INSTRUCTIONS FOR THE TASK: Give as a numbered list, omitting blank lines, the lines running from the line that contains "Switch perspective/orthographic with" up to and including the last line of the dataset rows, and leave the pictures out of your answer.

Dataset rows
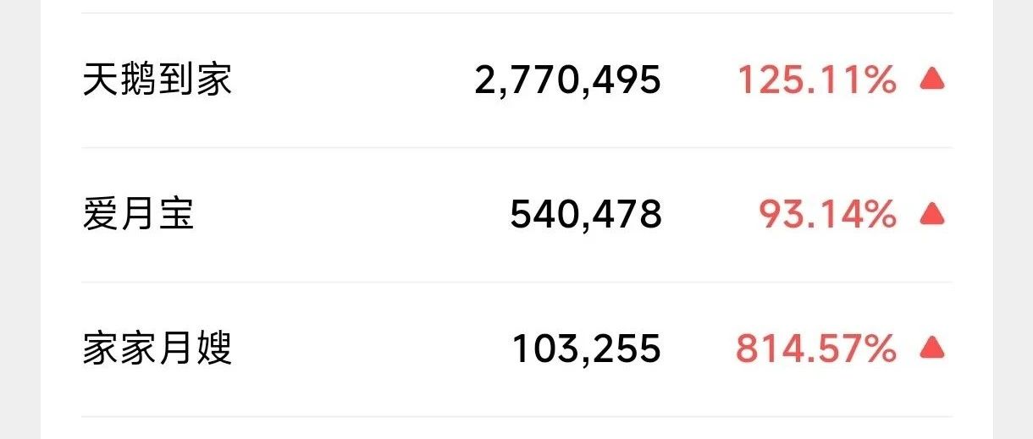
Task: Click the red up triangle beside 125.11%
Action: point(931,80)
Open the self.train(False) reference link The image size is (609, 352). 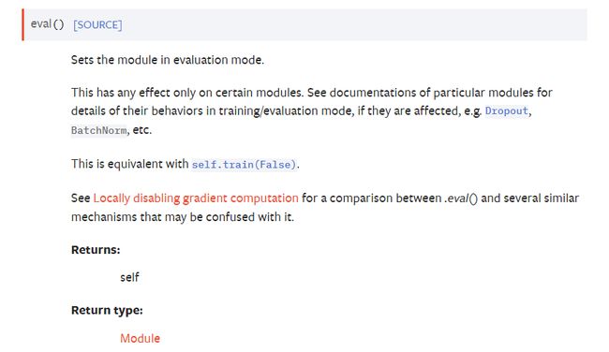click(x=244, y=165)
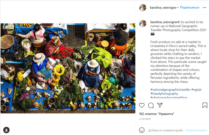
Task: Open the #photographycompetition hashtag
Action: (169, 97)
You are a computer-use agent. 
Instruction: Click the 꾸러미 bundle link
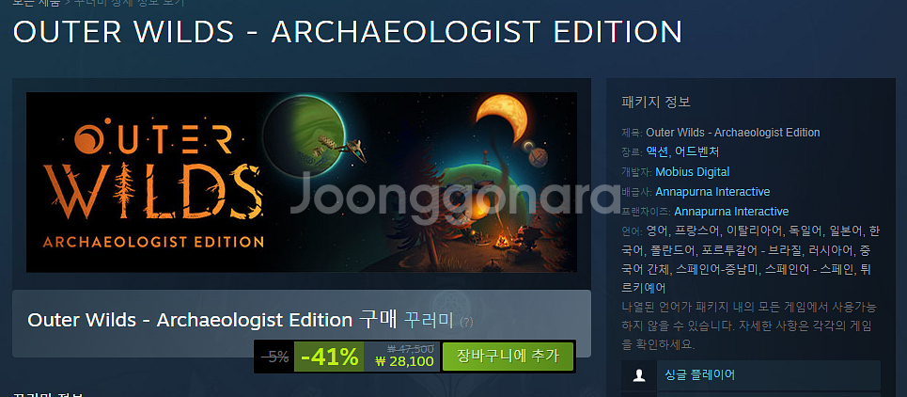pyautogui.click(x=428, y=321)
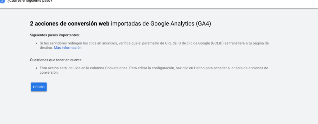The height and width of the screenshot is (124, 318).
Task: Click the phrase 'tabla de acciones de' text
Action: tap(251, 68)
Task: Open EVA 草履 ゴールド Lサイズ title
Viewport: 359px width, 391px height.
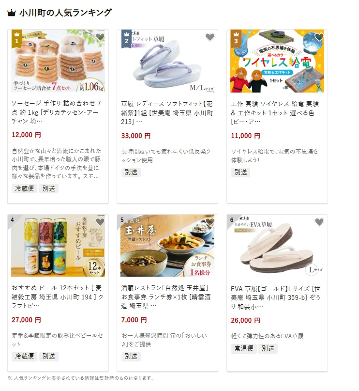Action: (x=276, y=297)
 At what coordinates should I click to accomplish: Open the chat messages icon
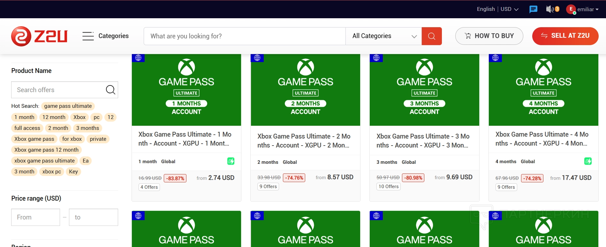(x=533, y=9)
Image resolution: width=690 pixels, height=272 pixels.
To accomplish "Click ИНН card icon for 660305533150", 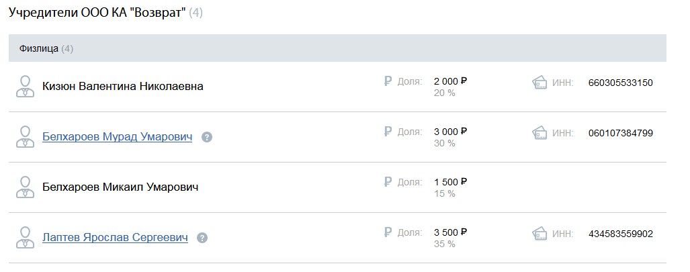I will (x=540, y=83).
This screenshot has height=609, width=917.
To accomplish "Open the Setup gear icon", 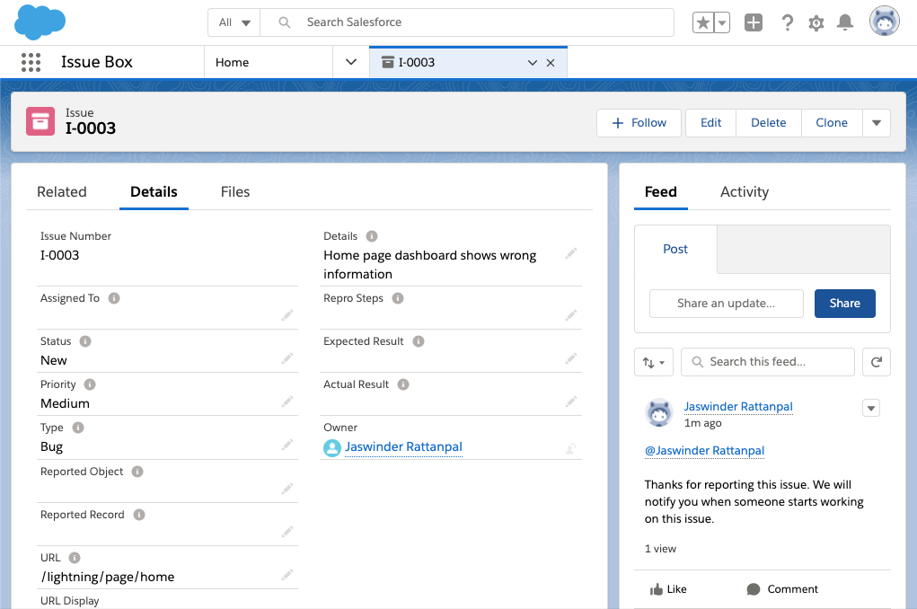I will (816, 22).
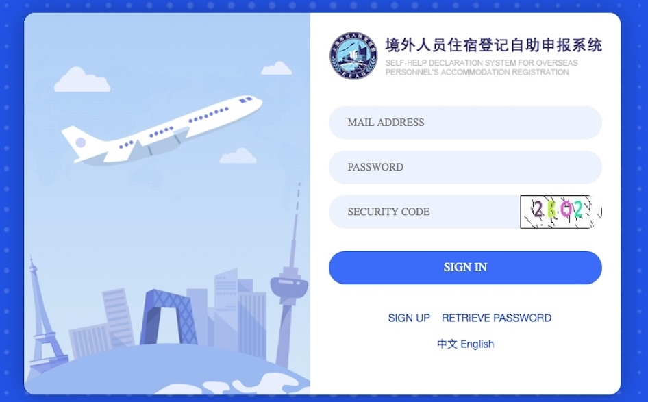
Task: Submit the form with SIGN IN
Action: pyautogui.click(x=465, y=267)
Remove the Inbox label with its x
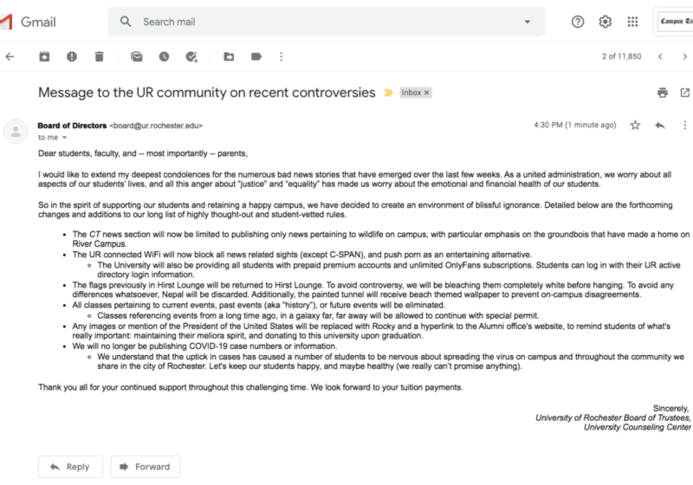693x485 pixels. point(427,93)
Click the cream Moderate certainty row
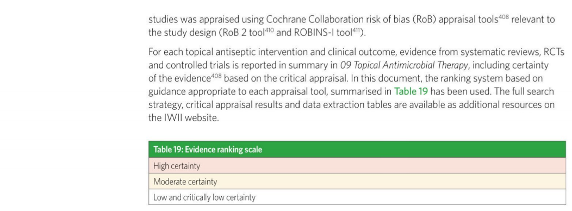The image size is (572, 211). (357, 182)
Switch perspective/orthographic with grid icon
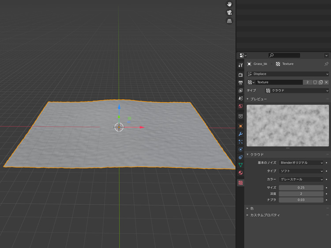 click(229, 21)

RESULT:
1. Switch perspective/orthographic with grid icon
2.  click(229, 21)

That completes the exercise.